…I drove out of Nashville. And I camped in North Carolina.
Then I visited a friend and had breakfast. Then I kept driving till I found the ocean.

And I splashed in the water and read on the beach. And I practiced being still. And I wasn’t completely sure what came next.

I drove to New York and disappeared in the Catskills for a few days. I emerged covered in bug bites (one was particularly concerning), but completely taken in by the mountains I found that were so different from the mountains that I knew.
And I kept driving.
I drove to Maine where I learned about grains and bread and natural leavening agents. For the first (and only) time in my life, I was surrounded by people who nerded out about baking more than I did. And it was magical.
I lost myself in Maine…in the food and drinks and lighthouses of Portland…in the mountains of Acadia…in the blueberries. I didn’t know what came next.
I made some weird choices and eventually found myself in the White Mountains of New Hampshire. I lived in a little cabin with other humans and spent most waking hours with other humans. But on the weekends, I found myself in those mountains and I was, again, completely taken in by mountains that were different from all of the mountains I had ever known.
For ten weeks? Eight week? I can’t keep track. It was magical. I grew in my ability to be flexible and think on my toes and I learned to work with kids who were unlike any I had ever known. And I didn’t know what came next.
So I wandered again. I went to Vermont because, well, mountains. While avoiding the freak snowstorm (from my “southern” eyes), I randomly looked up jobs in the area and tossed out a few applications. I hiked one of the 4000 footers in Vermont, then here was a quick trip to Montreal and I scheduled a job interview. In between waiting and panicking, I hiked two more 4000 footers. Then I interviewed for a job and hiked the last two 4000 footers. But I didn’t know what came next.
So I went to North Carolina. Breakfast and coffee and lunch and good company. Then to Nashville. Being in the place that I had called “home” for six years was soothing and safe. And in the midst of pouring over some nonprofit work while sitting in a coffee shop (Red Bicycle in Germantown) one morning, my phone rang and I was offered the job in Vermont. And I didn’t know what came next.
Nashville life. Holidays in Arkansas. And then a 23 hour drive to Vermont.
A job with some of the goofiest kids I’ve ever met. Days outside with those kids…in the snow, the sun, the rain and everything in between. Talking about letters and sharing my favorite books. Occasionally making up my own stories, but mostly letting kids tell me their own. And then a pandemic. A crazy roommate. Mud season. And I didn’t know what came next.
Moving into my own space. Getting a cat. Chopping off my hair. Melting snow and the end of mud season.
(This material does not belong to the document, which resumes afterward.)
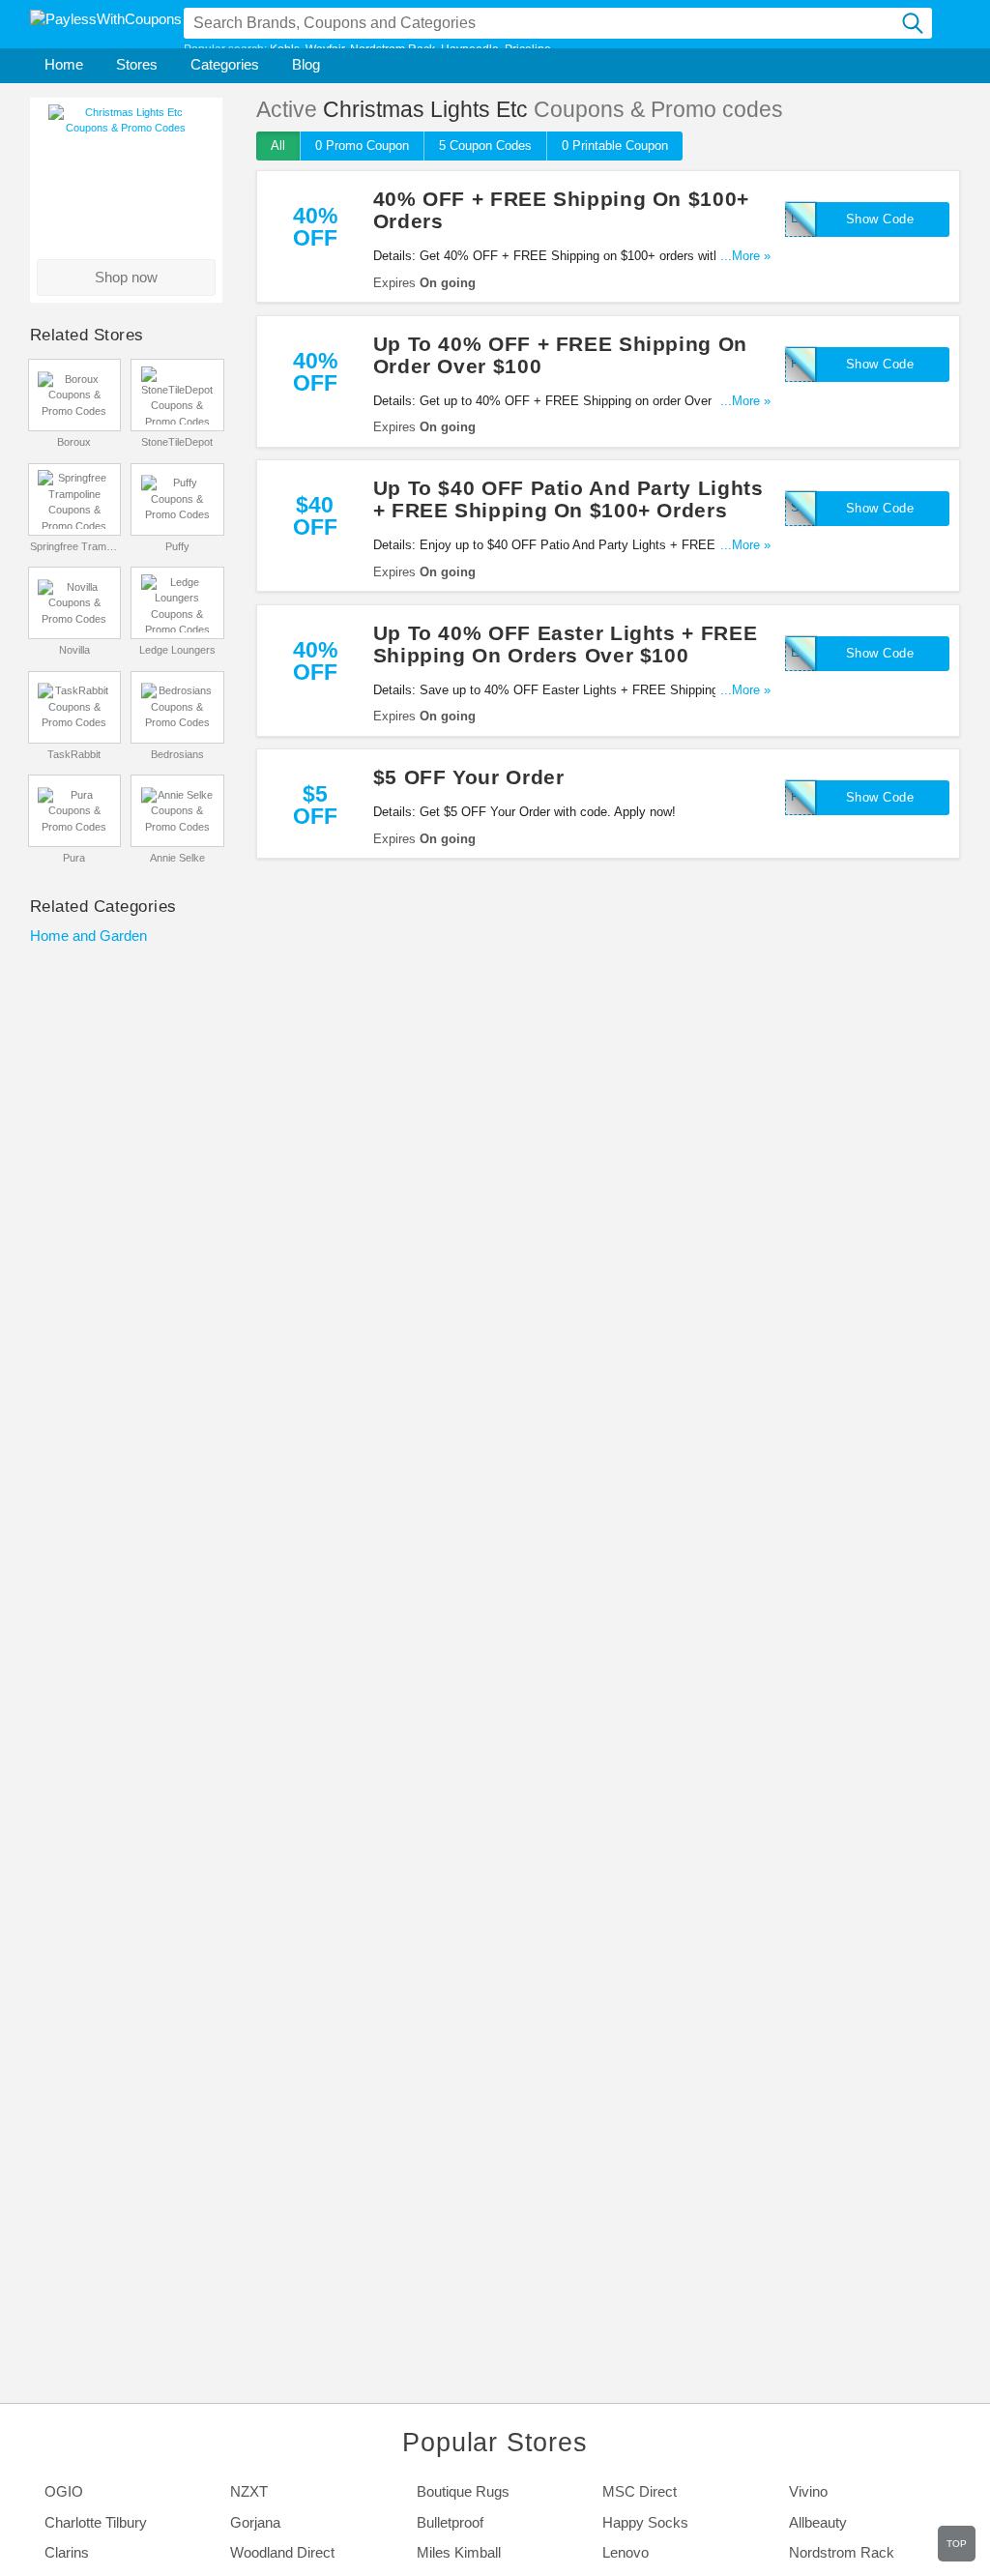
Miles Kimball (459, 2553)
Discovering how 4000 footers look when the snow is gone and everything is blooming. Figuring out how sourdough and I can live in harmony. Learning how to teach in the midst of a pandemic and how to offer grace to everyone I meet (including myself).
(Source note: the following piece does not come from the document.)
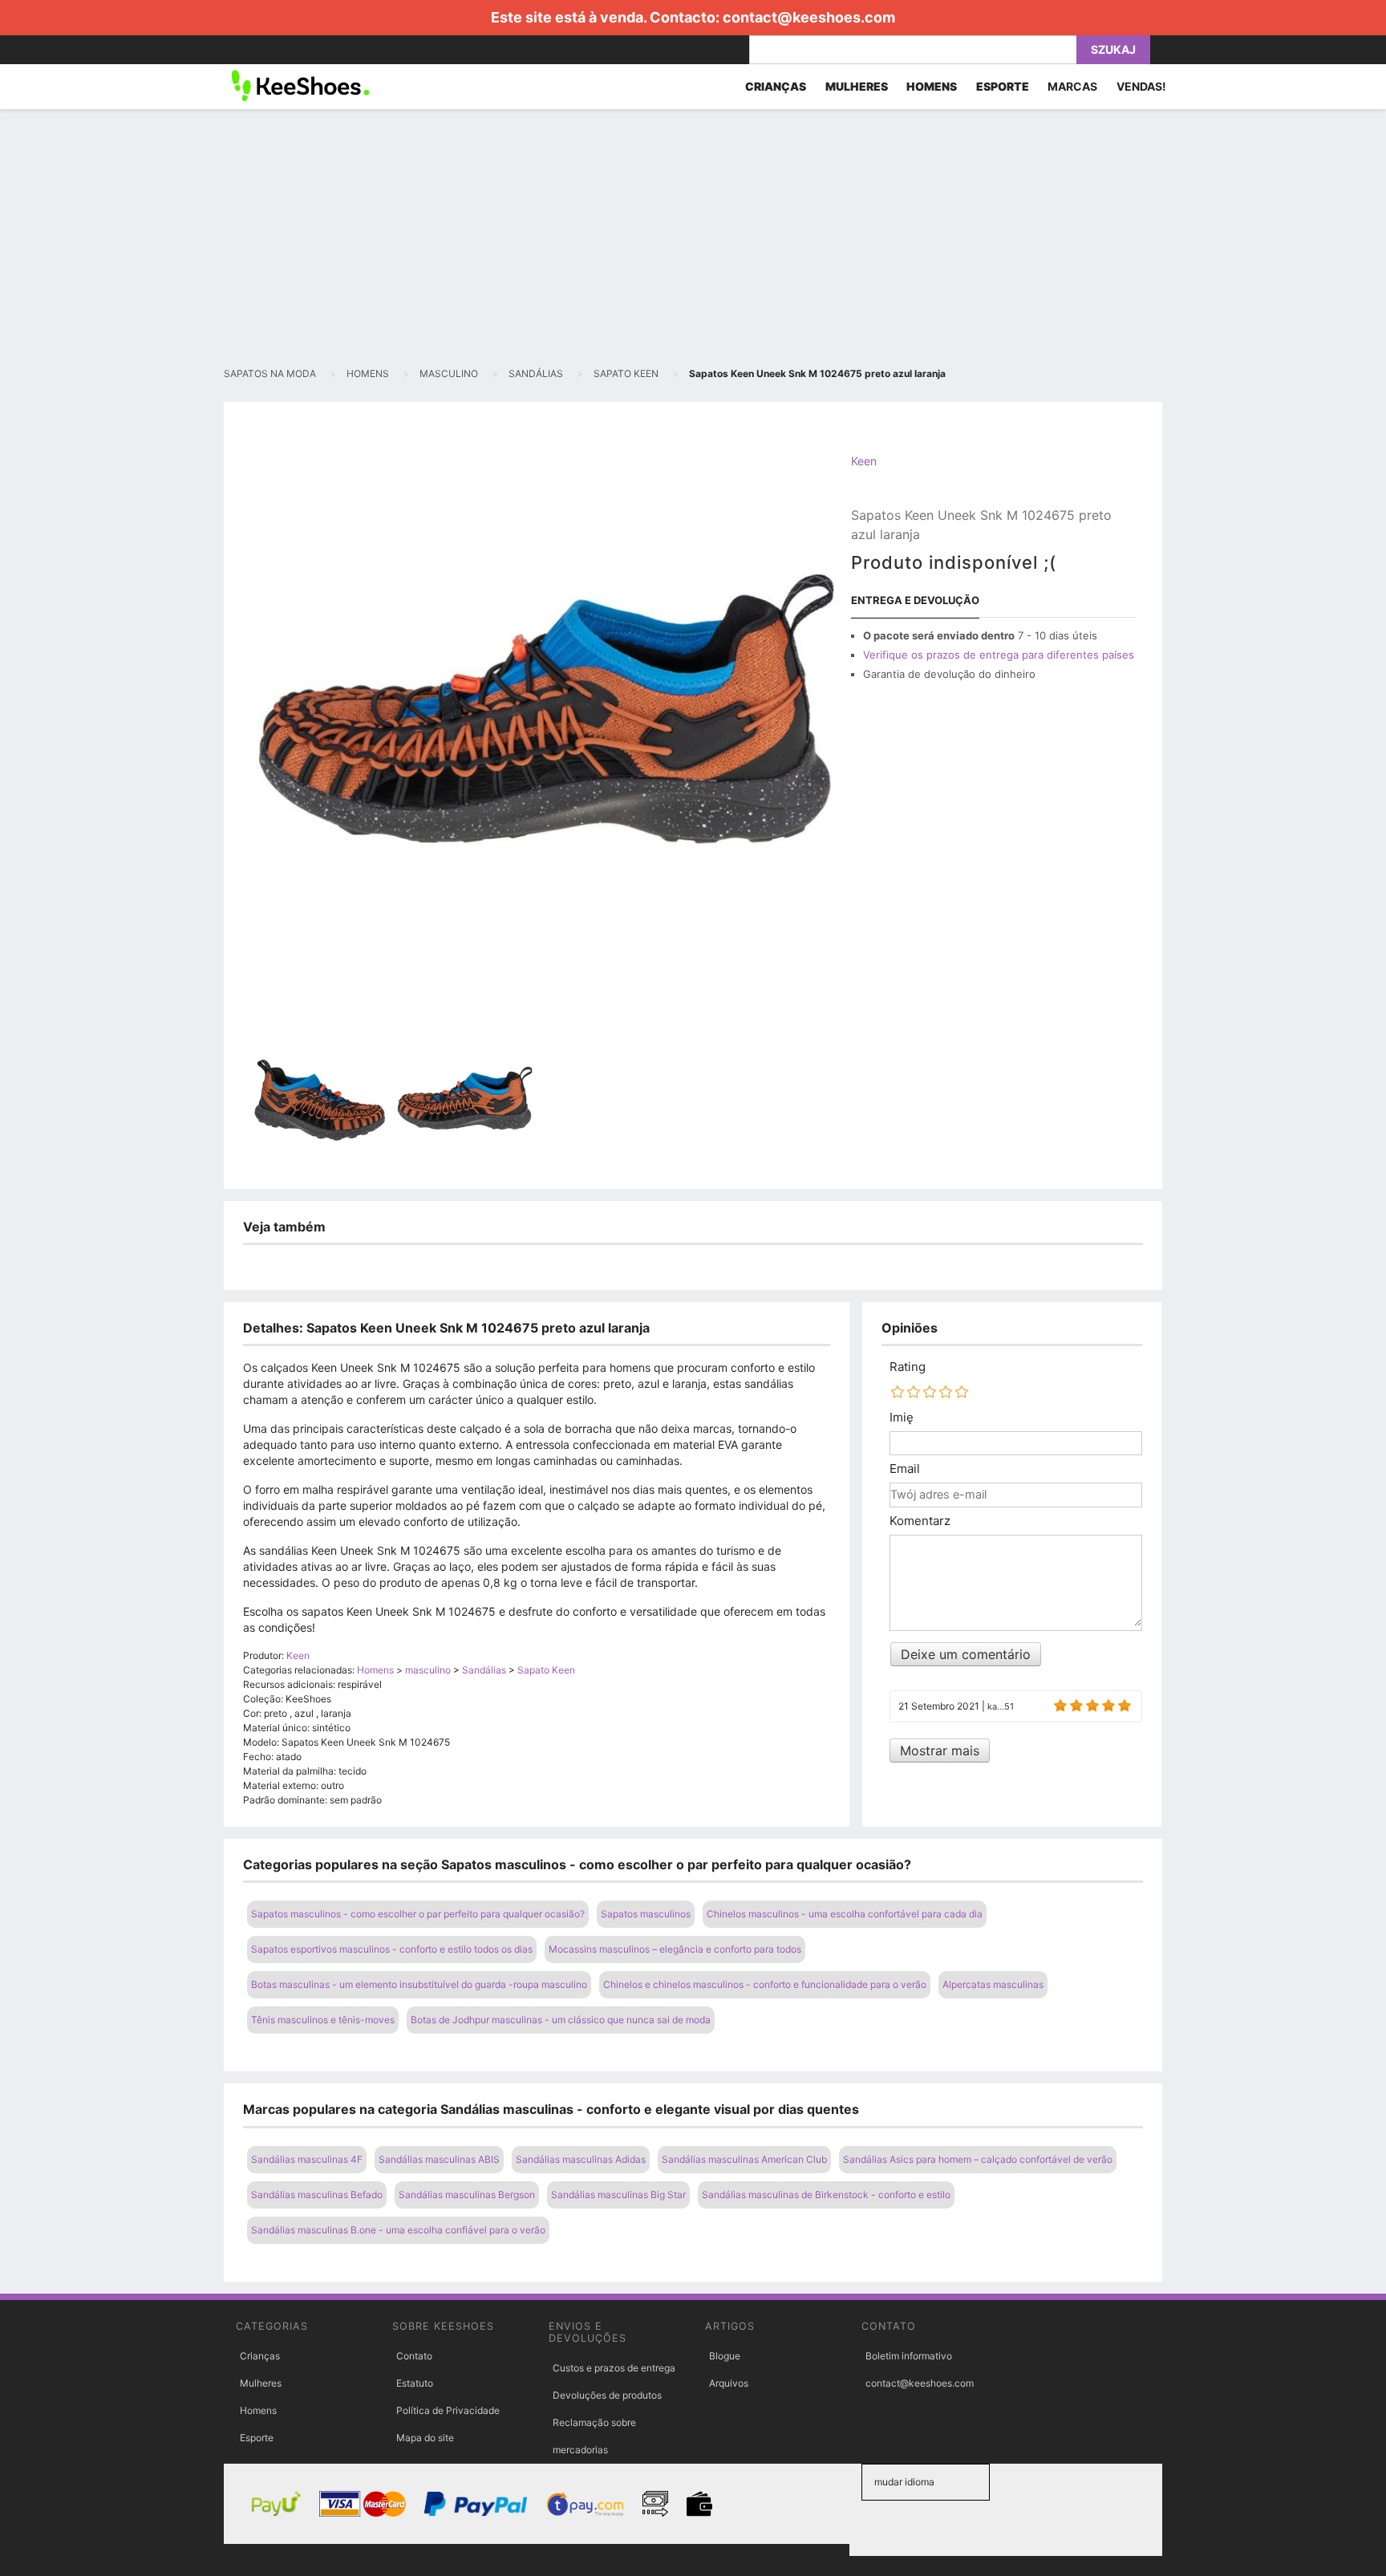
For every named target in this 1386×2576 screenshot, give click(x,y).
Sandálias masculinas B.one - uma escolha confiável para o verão (398, 2230)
And to think that a year ago, I drove out of Nashville.
I could measure this past year in pies baked (in 6 different states??) or mountains climbed (40-50 trails) or cups of coffee (there were 10 on Moosilauke…but we really shouldn’t talk about that) or miles driven (gulp) or times I slept in my car (zero, actually) or the weird recipes I’ve tried (too many to count) or the walls I’ve climbed.
But those things don’t actually matter.
The ways I’ve grown and what I’ve learned about myself. The relationships I’ve maintained from so stinking far away and those that I’ve built along the way. The times I’ve opened myself up to opportunities that scared me and walked away knowing that I am stronger than I imagined. The figurative mountains I have climbed to come to understand my passions, my boundaries, and my priorities.
That’s how I prefer to measure a year.